From Sinai to Saqqara; Here is Our List of Egypt’s Latest Archaeological Discoveries

Over the past few days, Egypt’s Ministry of Tourism and Antiquities has been announcing new archaeological discoveries, from different eras, through their online platforms instead of the usual press conferences in such big events. The new online reveal of discoveries is being used as part of the country’s precautionary measures to fight the coronavirus pandemic, and here are three of the latest!

Ancient cave art in North Sinai

The last discovery to be announced is an ancient cave featuring distinguished animal engravings in Wadi Al-Zalma, North Sinai. This cave is the first of its kind to be found in this area, and its carvings are different from any others found in the South Sinai valleys.

The cave is 15 meters deep and 20 meters high, its ceiling made of limestone, and it has a large amount of animal waste.
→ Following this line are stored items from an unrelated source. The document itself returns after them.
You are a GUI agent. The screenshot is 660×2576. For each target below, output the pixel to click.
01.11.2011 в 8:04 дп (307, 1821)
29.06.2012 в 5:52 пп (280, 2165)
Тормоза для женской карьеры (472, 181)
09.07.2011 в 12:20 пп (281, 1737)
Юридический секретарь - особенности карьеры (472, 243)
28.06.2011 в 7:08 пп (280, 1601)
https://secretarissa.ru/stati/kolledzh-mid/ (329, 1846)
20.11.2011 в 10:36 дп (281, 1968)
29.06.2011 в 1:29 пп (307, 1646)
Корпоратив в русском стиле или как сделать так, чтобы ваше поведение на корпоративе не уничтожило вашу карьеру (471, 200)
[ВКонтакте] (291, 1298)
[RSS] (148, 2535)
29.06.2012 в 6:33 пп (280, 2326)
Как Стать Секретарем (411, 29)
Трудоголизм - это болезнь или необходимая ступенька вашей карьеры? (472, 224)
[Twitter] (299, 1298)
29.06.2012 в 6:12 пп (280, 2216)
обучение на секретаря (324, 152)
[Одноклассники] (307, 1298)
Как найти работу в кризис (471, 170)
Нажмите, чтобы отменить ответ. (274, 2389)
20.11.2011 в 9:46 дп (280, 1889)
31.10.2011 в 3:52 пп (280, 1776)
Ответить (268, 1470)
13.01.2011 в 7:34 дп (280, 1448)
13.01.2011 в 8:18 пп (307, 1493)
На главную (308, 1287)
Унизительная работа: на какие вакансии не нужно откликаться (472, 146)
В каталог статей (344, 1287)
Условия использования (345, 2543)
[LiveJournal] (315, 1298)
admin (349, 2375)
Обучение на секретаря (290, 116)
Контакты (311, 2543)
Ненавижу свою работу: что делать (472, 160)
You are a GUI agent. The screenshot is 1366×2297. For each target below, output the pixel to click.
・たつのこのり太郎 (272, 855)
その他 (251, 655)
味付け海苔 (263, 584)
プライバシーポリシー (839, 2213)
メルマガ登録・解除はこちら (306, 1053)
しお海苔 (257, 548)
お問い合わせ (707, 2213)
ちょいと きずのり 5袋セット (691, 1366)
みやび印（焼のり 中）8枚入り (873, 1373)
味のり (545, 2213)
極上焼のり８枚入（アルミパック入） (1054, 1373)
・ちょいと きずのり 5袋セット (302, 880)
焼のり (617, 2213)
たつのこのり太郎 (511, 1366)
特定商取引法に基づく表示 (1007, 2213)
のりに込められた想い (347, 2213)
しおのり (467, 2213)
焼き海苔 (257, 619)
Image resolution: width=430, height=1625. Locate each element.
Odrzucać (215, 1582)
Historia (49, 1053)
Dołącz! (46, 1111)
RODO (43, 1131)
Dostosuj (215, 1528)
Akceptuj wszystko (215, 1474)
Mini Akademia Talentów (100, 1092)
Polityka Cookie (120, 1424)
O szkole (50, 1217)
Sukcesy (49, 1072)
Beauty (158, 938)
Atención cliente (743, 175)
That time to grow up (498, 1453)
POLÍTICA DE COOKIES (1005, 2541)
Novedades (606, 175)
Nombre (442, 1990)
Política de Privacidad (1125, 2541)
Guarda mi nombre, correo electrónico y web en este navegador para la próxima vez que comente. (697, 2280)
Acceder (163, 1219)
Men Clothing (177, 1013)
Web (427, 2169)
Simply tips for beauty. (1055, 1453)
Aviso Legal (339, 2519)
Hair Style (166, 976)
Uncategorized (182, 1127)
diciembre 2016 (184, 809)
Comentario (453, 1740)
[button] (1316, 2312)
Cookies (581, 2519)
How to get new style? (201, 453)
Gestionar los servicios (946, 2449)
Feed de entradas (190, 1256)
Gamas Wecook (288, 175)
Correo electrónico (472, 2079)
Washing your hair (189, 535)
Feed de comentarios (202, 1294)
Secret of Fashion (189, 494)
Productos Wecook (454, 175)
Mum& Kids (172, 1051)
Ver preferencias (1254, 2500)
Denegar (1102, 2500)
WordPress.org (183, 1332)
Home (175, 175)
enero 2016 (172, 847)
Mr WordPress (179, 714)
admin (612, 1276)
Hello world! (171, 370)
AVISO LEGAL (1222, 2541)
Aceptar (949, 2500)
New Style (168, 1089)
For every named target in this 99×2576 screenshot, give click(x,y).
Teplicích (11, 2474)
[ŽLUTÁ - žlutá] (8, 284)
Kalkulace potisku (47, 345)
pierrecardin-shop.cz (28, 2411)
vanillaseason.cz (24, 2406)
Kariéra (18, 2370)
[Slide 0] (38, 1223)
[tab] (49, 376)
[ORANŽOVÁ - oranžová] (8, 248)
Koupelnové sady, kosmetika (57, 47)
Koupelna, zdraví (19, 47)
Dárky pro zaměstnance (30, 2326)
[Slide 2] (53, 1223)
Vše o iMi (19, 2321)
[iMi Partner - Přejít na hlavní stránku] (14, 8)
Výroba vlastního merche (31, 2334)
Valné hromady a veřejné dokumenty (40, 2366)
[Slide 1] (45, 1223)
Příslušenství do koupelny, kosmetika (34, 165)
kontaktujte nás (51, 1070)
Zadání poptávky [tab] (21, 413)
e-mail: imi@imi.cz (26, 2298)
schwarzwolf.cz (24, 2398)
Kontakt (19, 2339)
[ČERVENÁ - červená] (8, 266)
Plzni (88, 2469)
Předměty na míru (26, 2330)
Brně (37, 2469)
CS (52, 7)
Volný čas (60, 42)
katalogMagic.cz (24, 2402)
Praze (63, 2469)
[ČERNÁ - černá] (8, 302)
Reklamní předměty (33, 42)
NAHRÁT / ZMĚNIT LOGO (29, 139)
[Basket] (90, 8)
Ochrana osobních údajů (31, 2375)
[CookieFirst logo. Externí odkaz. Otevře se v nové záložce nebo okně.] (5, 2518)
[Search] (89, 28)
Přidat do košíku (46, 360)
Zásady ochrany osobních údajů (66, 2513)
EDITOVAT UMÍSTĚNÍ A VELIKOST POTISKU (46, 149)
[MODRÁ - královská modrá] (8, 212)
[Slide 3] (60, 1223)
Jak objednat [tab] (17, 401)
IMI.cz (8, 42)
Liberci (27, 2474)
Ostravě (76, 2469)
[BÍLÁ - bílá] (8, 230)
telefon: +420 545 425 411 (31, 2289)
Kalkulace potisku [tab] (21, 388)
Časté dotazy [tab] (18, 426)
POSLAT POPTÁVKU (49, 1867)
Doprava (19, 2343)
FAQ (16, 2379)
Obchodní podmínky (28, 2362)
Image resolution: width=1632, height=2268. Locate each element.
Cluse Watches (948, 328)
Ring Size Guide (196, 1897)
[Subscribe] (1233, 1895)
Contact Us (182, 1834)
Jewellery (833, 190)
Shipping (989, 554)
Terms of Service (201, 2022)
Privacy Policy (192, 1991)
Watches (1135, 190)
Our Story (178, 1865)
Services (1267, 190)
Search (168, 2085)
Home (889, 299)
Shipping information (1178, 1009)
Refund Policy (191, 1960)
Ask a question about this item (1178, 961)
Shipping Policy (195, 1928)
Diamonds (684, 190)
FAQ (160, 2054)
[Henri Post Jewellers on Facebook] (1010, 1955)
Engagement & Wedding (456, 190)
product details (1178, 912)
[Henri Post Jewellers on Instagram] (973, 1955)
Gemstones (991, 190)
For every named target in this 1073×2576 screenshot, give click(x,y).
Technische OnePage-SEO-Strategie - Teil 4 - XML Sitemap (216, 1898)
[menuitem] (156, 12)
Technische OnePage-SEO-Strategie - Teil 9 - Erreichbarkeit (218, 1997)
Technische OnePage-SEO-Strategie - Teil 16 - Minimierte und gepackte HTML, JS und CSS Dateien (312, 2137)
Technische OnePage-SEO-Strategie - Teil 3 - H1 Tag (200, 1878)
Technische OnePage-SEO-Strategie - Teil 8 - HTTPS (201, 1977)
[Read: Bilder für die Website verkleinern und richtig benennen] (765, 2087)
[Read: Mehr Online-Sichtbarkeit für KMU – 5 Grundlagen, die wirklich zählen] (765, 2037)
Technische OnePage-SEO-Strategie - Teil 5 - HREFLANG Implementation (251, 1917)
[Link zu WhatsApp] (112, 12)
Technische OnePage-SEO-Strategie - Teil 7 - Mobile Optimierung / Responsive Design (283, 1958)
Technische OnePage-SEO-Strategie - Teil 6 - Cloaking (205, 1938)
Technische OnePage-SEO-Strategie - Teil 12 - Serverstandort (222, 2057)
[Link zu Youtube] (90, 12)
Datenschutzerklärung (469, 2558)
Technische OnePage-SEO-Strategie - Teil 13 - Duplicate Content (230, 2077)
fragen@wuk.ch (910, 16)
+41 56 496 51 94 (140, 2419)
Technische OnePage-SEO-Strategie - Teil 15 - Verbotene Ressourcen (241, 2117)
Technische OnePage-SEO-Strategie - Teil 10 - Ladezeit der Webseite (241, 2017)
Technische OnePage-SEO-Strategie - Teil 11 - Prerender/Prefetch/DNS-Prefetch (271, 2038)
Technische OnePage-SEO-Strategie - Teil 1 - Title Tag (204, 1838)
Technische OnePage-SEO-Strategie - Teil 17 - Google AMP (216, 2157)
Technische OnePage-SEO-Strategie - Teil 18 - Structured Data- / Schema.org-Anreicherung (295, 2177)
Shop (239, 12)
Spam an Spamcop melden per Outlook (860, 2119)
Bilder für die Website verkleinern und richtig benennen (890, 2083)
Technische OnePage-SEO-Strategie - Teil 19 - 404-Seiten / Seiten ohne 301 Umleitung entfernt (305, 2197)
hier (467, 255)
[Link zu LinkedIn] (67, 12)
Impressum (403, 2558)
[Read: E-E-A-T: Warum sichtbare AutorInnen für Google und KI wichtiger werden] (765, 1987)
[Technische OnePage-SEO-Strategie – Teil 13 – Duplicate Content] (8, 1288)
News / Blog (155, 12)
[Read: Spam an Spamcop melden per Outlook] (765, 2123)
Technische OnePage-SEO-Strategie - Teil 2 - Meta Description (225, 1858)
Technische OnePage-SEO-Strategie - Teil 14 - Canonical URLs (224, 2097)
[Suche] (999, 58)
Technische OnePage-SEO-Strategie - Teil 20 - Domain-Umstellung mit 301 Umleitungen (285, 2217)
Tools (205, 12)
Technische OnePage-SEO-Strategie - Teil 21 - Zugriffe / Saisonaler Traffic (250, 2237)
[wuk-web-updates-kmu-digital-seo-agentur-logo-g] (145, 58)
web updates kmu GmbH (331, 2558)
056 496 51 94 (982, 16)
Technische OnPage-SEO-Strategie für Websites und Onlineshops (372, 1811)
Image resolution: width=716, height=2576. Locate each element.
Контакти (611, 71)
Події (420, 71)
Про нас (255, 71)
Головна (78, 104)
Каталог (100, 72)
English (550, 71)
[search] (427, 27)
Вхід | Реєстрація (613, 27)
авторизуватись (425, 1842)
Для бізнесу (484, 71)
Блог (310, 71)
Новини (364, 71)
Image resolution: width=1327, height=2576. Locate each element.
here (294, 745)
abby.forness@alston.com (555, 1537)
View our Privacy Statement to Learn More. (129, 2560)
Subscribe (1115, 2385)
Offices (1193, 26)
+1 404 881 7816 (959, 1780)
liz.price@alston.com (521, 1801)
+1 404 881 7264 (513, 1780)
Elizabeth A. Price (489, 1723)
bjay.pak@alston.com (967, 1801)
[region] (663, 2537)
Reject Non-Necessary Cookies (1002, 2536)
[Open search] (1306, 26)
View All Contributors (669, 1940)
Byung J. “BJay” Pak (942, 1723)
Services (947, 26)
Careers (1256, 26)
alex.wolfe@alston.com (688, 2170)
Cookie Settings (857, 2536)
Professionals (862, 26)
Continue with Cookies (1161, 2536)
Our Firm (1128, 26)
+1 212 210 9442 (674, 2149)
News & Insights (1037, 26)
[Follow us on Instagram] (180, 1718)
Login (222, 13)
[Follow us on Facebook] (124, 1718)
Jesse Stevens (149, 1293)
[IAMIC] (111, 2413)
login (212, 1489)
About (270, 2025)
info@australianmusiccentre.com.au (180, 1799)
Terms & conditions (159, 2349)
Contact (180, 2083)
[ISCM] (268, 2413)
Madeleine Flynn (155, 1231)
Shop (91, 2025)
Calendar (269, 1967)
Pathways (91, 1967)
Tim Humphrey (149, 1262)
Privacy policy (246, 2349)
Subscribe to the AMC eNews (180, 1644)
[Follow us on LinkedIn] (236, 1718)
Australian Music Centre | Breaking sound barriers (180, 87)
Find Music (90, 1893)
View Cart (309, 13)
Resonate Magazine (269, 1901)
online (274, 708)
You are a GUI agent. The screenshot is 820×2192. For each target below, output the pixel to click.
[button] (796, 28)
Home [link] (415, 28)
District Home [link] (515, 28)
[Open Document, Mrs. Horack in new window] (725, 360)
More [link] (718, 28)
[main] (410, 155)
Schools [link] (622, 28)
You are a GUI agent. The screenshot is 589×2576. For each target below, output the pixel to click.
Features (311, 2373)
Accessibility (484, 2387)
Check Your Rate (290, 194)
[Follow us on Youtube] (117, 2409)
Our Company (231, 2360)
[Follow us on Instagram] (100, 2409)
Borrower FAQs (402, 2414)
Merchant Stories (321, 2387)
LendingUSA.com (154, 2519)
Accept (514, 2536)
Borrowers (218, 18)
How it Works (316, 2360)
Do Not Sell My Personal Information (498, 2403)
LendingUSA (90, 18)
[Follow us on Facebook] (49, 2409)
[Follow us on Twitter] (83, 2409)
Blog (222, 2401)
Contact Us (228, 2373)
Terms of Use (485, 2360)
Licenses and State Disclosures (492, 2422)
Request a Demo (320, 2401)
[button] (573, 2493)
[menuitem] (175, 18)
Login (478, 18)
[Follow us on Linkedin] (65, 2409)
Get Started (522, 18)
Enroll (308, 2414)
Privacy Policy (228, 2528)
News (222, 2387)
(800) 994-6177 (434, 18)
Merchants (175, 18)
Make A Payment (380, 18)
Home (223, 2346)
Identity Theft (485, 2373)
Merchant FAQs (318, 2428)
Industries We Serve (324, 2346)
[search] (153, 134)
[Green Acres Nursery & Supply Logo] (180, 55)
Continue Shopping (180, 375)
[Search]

Most of the carvings are found on the cave’s inner walls and the sculpted scenes include camels, deers, mules, mountain goats, and donkeys.

Studies are underway to determine the carvings’ date, and the remains of what is likely to be an ancient settlement have been found about 200 meters southwest of the cave.

A mummy dating back to the 17th dynasty in Luxor

via Ahram

A mummy of a teenage girl in a coffin measuring 1.75 by 0.33m was recently discovered during a Spanish-Egyptian archaeological mission, headed by José Galán. The coffin was found in Draa Abul Naga necropolis on Luxor’s West Bank.

The coffin also contained an ‘ushabti’ with text inscribed on it revealing that it belonged to the “Osiris, Djehuty” who lived in the 17th dynasty (c.1600 BCE).

via Ahram

There was also a small coffin made out of mud on the opposite side of the mud-brick chapel, with string tying it together.

Burial shaft in Saqqara

On World Heritage Day, Dr. Khaled El-Enany, Egypt’s Minister of Tourism & Antiquities, announced a new discovery made by the Supreme Council of Antiquities; a burial shaft of 120 by 9 cm and a depth of 9 meters. At the end of the shaft, there were five limestone sarcophagi, as well as four wooden coffins with human mummies inside.

This is the same area that witnessed huge archaeological discoveries in the past two years, including the tomb of Wahtye, from the 5th dynasty.